Et et pour être pour dire le fond de ma pensée, je pense que ça dépend ce que vous appelez jeune. Euh si si par jeune on appelle très jeune, euh je pense qu'en fait dans bien des cas, ils sont beaucoup plus sensibilisés et informés que nous. Euh et donc je je je ferai pas d'équation stricte entre euh jeune et cible particulière ou vulnérabilité particulière.

En revanche, euh votre question euh pour vous dire que votre question euh fait beaucoup écho chez nous pour parce que ce que nous cherchons à faire, c'est de définir de façon assez précise en fonction de des publics. Euh il y a une dimension d'âge dans les publics, pas uniquement, mais il y a une dimension d'âge, mais qui n'est pas aussi transitive directe que ce que ce que je pensais initialement pour être honnête, qui nous amène à à chercher à adapter la compétence et l'expertise technique que nous avons. Nous avons conscience que c'est compliqué.

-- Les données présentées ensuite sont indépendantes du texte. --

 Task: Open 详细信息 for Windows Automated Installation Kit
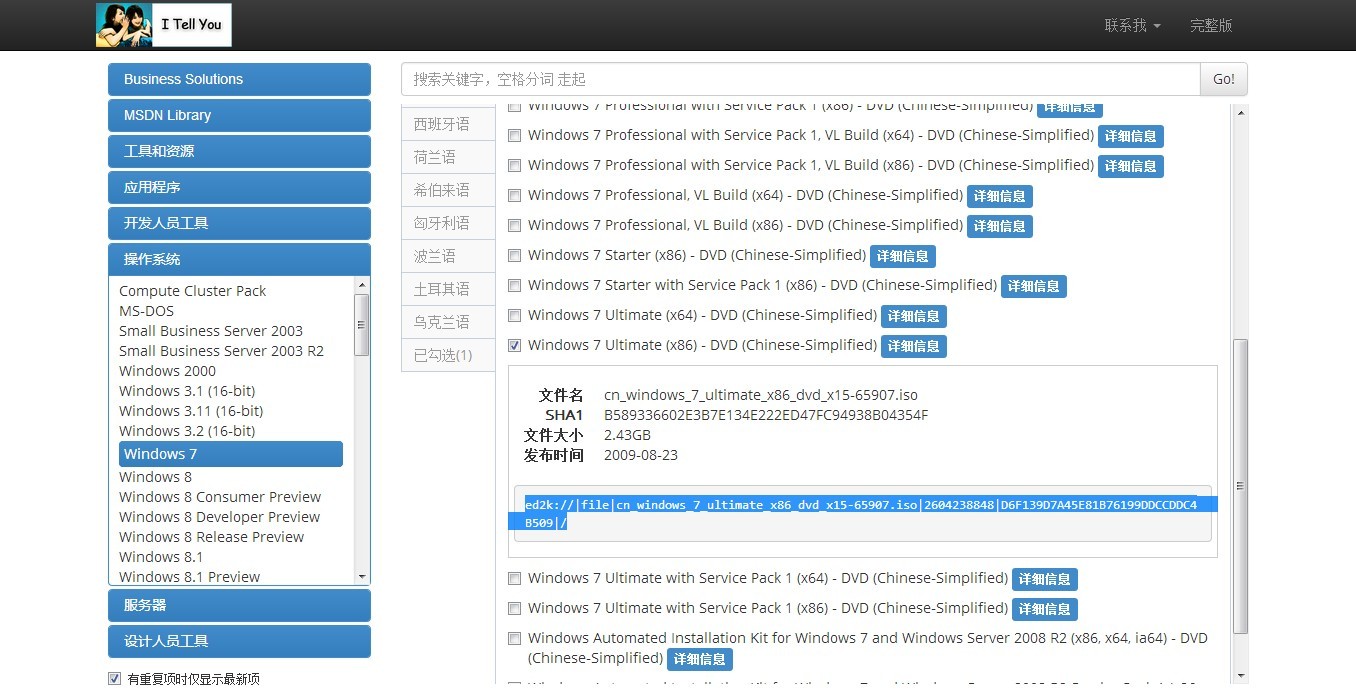tap(699, 659)
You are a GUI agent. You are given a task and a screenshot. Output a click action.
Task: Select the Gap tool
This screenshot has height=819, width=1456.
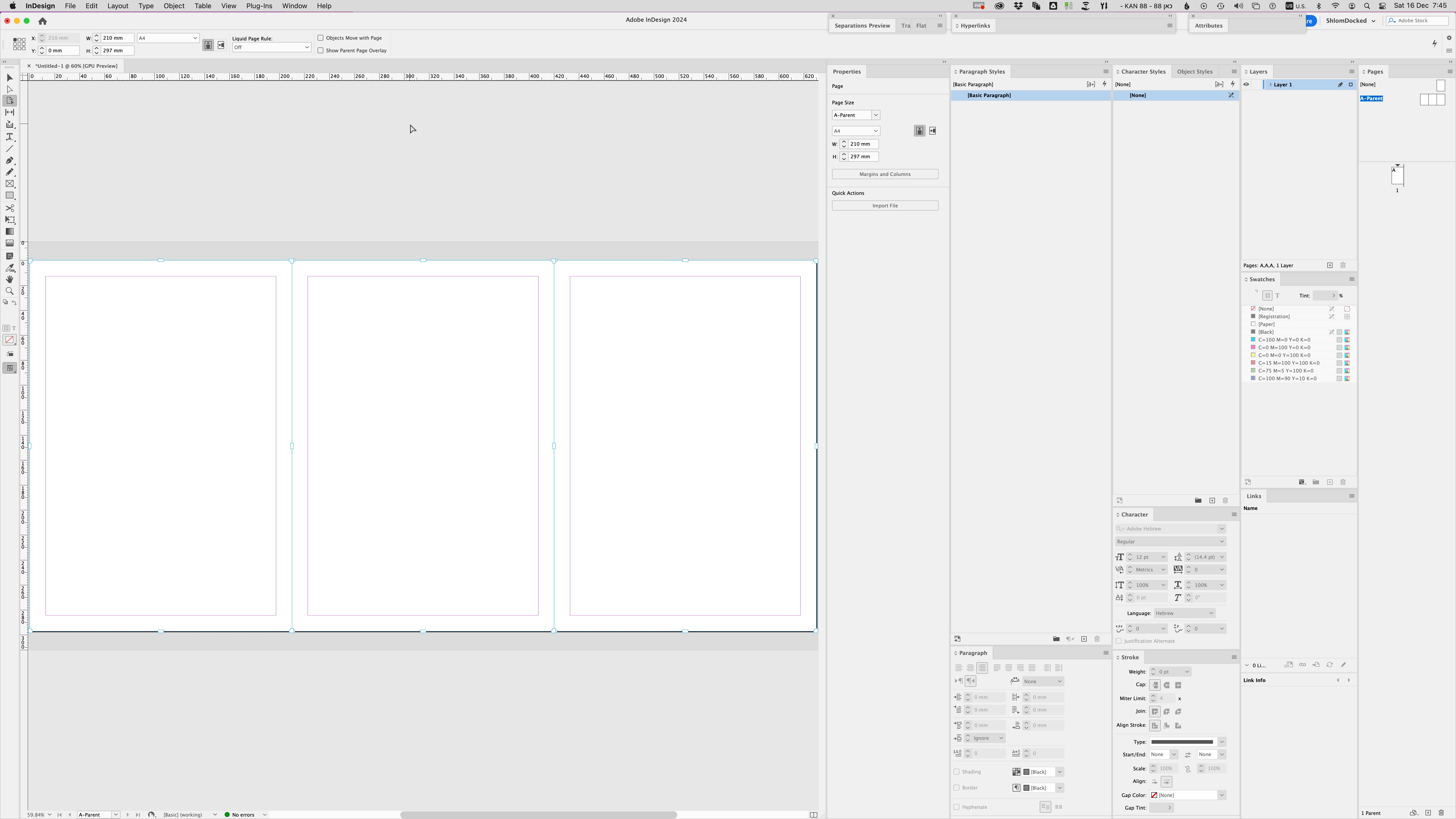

Je je dire vous vous allez ceux d'entre vous qui sont allés voir Viginum, l'équipe que nous avons est une équipe de très haut niveau, de très haut niveau technologique, de data scientistes, de spécialistes du monde numérique et on a besoin de transmettre cette connaissance- là. Chez certains de nos compatriotes et de nos concitoyens, c'est presque natif. C'est presque parce qu'ils sont nés avec, ils vivent avec au quotidien.

Donc il y a des choses que pour ma génération on a besoin de m'expliquer mais qui sont natifs. Donc il faut qu'on il faut qu'on adapte notre stratégie de résilience, notre stratégie d'information, de sensibilisation au public qu'on vise, mais peut-être de façon un peu différenciée en fonction de l'âge, mais pas nécessairement dans l'idée que nous nous faisons du degré de vulnérabilité lié à l'âge euh auquel on peut penser habituellement. Merci beaucoup monsieur le secrétaire général.

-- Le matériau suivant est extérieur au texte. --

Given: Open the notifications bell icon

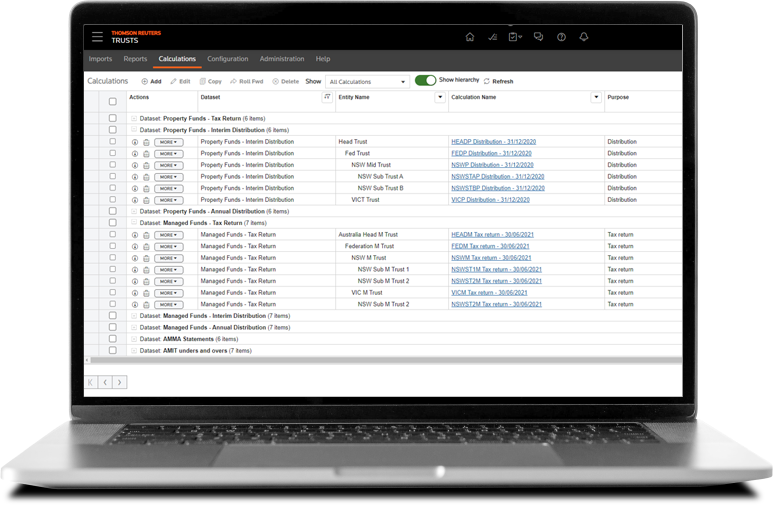Looking at the screenshot, I should pos(584,37).
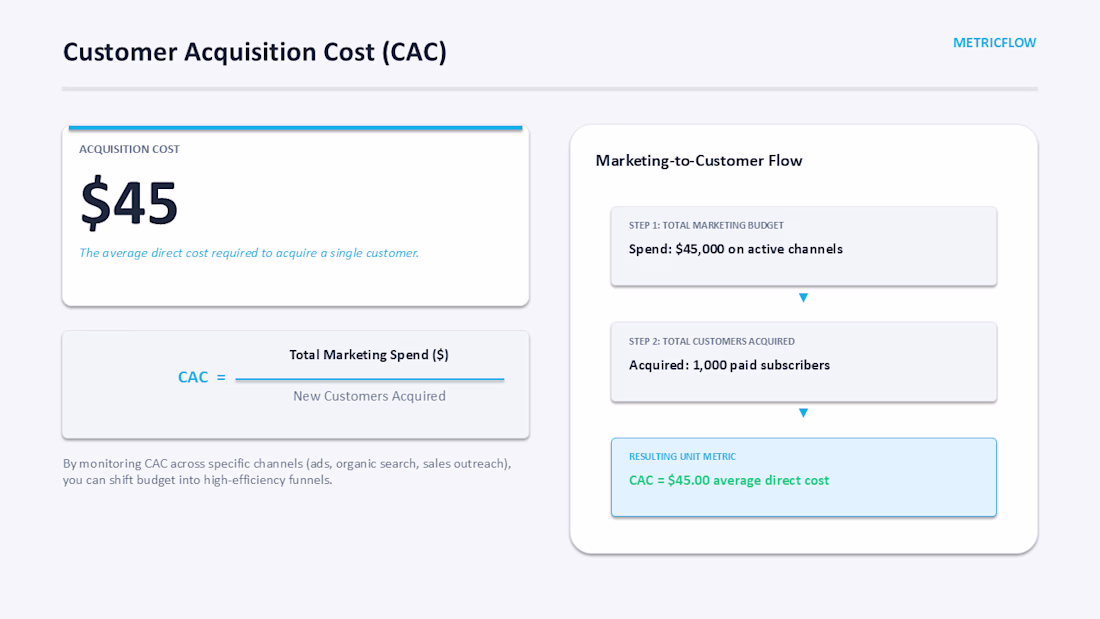Select New Customers Acquired denominator text

click(x=369, y=396)
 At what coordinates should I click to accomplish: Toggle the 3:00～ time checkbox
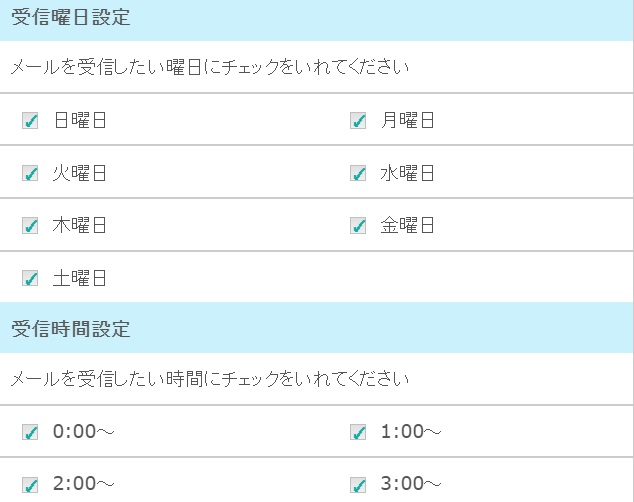tap(358, 485)
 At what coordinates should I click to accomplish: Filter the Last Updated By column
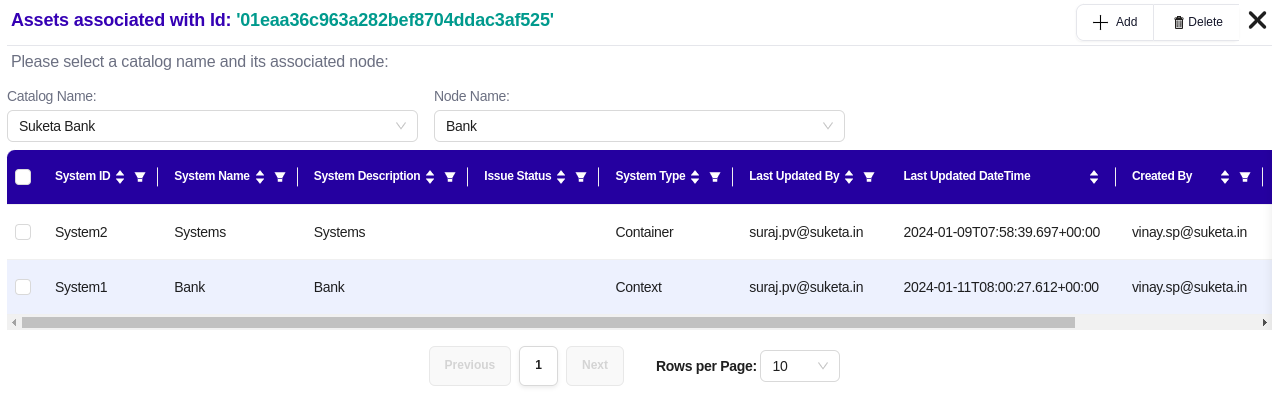click(869, 177)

Monsieur Merci monsieur Catan, monsieur Jésel aussi pour votre présence. Merci de ces propos très passionnants et je crois que la salle a été captivée euh et on a j'apprécie en tout cas grandement votre approche participative et et inclusive que ce soit à l'échelle du citoyen ou de nos administrations, de l'État décentralisé qui doit aussi, comme vous le disiez être le rouage de de tout ça. Mes chers collègues, avant de nous quitter pour cette audition, je voudrais obtenir l'autorisation de votre part de la publication du recueil d'audition de notre cycle sur la condition militaire que nous avons clos juste avant l'interruption des travaux et donc vous avez contribué à travers vos différents groupes politiques.

Donc si vous en êtes d'accord euh nous allons le publier. Est-ce que quelqu'un est contre ? Et bien personne s'abstient à l'unanimité.

Je vous remercie mes chers collègues et on se retrouve tout à l'heure pour notre prochaine audition. Merci monsieur le secrétaire général. Merci beaucoup.